Stored records
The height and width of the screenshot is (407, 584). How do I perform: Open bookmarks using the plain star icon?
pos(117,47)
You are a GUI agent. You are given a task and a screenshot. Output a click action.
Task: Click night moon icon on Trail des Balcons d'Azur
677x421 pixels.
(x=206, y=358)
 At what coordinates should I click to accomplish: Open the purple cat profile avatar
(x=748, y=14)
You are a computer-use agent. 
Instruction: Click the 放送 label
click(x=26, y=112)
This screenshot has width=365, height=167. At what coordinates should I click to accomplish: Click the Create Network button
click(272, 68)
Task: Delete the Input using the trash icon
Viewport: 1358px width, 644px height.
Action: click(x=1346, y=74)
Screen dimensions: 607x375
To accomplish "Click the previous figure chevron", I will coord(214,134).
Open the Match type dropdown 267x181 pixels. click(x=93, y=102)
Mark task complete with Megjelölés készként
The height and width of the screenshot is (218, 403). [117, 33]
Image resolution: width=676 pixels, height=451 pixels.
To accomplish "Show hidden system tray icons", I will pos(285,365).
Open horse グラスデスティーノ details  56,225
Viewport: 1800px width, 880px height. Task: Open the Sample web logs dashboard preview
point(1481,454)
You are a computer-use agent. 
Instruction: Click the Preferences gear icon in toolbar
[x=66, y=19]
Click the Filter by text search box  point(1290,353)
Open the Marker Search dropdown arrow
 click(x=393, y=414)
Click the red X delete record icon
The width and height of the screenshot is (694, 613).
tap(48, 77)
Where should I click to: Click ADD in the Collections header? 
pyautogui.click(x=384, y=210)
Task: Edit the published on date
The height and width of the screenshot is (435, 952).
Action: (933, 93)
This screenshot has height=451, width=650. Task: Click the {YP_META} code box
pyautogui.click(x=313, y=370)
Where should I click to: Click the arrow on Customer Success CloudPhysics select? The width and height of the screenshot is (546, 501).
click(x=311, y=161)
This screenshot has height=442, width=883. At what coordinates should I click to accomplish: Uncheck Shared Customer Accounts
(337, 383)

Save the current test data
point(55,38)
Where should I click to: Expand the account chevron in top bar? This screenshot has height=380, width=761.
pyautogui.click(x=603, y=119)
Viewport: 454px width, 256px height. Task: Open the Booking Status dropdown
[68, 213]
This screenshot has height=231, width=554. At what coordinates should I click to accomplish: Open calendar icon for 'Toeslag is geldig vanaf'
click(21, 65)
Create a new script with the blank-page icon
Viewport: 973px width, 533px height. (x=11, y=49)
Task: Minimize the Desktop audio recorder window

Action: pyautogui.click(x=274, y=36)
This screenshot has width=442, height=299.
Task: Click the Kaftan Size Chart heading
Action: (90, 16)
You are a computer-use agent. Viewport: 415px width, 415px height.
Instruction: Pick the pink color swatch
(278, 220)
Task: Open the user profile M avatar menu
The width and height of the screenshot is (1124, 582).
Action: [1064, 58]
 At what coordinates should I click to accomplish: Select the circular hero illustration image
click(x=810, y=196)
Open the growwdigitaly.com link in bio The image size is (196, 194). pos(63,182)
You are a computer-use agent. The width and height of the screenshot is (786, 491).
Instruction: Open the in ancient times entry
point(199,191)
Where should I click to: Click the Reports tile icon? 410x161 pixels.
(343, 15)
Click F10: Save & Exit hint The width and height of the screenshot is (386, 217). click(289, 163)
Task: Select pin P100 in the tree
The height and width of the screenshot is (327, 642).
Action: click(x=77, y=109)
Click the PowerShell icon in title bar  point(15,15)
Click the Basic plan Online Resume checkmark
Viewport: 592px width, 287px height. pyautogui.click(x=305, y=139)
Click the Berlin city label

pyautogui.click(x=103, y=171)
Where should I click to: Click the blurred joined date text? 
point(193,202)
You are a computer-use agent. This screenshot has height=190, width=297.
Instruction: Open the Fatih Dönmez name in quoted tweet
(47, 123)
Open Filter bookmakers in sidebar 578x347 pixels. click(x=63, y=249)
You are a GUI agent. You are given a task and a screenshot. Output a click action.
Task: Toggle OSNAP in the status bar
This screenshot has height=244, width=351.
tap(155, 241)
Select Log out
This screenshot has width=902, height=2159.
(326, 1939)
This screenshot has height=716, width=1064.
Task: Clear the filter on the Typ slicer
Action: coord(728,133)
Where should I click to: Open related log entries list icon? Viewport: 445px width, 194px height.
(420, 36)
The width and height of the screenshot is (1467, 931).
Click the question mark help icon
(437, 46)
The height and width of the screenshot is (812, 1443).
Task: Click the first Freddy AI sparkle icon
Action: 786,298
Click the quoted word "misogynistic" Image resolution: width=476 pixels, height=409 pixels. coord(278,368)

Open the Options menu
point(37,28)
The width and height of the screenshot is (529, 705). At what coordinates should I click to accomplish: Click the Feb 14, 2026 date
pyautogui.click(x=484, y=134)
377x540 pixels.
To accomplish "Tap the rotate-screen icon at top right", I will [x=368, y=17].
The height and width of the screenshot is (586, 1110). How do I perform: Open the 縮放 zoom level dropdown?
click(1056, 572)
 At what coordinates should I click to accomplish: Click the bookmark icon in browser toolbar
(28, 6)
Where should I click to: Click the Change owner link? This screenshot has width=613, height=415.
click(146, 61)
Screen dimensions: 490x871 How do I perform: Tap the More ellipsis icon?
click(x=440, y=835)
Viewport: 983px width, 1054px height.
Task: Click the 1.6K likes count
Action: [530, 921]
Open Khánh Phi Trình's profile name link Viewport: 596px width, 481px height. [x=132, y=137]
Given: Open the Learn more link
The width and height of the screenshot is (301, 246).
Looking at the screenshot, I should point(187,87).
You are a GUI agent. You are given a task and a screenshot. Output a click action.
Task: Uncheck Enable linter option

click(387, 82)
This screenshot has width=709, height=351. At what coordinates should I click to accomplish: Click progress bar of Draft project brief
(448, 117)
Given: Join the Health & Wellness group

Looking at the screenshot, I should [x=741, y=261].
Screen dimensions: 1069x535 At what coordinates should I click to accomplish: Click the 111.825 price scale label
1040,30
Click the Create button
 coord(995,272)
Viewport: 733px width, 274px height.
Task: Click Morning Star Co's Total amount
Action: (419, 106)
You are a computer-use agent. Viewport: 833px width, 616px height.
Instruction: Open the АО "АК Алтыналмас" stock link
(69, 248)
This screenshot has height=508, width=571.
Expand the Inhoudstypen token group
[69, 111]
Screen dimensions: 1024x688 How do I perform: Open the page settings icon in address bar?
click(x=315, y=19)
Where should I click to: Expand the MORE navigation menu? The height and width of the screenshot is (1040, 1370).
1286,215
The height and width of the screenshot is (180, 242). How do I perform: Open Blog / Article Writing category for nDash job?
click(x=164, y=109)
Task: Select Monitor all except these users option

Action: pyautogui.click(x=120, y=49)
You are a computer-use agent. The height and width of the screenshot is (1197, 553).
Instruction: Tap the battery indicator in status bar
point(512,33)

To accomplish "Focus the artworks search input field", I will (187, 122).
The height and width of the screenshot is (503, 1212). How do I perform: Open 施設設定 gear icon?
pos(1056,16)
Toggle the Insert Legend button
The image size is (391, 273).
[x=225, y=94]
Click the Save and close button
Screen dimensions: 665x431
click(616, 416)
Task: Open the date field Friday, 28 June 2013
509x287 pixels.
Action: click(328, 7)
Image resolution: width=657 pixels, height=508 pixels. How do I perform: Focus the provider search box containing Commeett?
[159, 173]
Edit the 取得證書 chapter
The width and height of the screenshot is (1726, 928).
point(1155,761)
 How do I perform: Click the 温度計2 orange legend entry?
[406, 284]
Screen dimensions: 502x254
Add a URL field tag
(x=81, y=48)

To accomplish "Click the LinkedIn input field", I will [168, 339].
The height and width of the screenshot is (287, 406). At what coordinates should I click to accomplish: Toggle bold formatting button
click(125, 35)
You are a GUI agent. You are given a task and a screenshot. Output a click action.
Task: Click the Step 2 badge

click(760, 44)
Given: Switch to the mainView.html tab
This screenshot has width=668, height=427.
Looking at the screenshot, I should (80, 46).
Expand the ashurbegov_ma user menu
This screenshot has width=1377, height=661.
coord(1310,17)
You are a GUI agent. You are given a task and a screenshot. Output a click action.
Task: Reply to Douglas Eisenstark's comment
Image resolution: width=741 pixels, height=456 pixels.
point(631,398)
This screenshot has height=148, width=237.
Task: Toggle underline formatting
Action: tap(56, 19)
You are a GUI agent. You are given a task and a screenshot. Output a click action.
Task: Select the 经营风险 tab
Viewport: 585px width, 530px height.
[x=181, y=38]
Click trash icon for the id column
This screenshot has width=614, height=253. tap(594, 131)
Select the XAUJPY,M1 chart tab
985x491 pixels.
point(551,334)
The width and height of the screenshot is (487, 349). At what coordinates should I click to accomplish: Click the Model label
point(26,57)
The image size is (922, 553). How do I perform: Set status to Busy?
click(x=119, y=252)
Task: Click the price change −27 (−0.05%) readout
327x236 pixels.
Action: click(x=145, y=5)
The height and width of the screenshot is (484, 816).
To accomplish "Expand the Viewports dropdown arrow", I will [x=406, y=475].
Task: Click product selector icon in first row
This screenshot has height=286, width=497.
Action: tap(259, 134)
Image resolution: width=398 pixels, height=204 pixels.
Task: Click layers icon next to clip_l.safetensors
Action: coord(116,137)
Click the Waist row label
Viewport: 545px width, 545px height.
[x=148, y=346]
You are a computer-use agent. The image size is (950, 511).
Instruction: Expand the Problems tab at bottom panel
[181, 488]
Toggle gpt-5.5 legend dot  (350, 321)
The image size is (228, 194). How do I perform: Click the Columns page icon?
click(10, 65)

▶ [WORK ORDER] Write out the records exactly, starting at the first line and stopping after the line that contains "Click the red X delete record icon".

▶ [WRITTEN REPLY]
The height and width of the screenshot is (407, 584). How do I perform: Open bookmarks using the plain star icon?
pos(117,47)
You are a GUI agent. You are given a task and a screenshot. Output a click action.
Task: Click night moon icon on Trail des Balcons d'Azur
677x421 pixels.
(x=206, y=358)
 At what coordinates should I click to accomplish: Open the purple cat profile avatar
(x=748, y=14)
You are a computer-use agent. 
Instruction: Click the 放送 label
click(x=26, y=112)
This screenshot has width=365, height=167. At what coordinates should I click to accomplish: Click the Create Network button
click(272, 68)
Task: Delete the Input using the trash icon
Viewport: 1358px width, 644px height.
Action: click(x=1346, y=74)
Screen dimensions: 607x375
To accomplish "Click the previous figure chevron", I will coord(214,134).
Open the Match type dropdown 267x181 pixels. click(x=93, y=102)
Mark task complete with Megjelölés készként
The height and width of the screenshot is (218, 403). [117, 33]
Image resolution: width=676 pixels, height=451 pixels.
To accomplish "Show hidden system tray icons", I will pos(285,365).
Open horse グラスデスティーノ details  56,225
Viewport: 1800px width, 880px height. Task: Open the Sample web logs dashboard preview
point(1481,454)
You are a computer-use agent. 
Instruction: Click the Preferences gear icon in toolbar
[x=66, y=19]
Click the Filter by text search box  point(1290,353)
Open the Marker Search dropdown arrow
 click(x=393, y=414)
Click the red X delete record icon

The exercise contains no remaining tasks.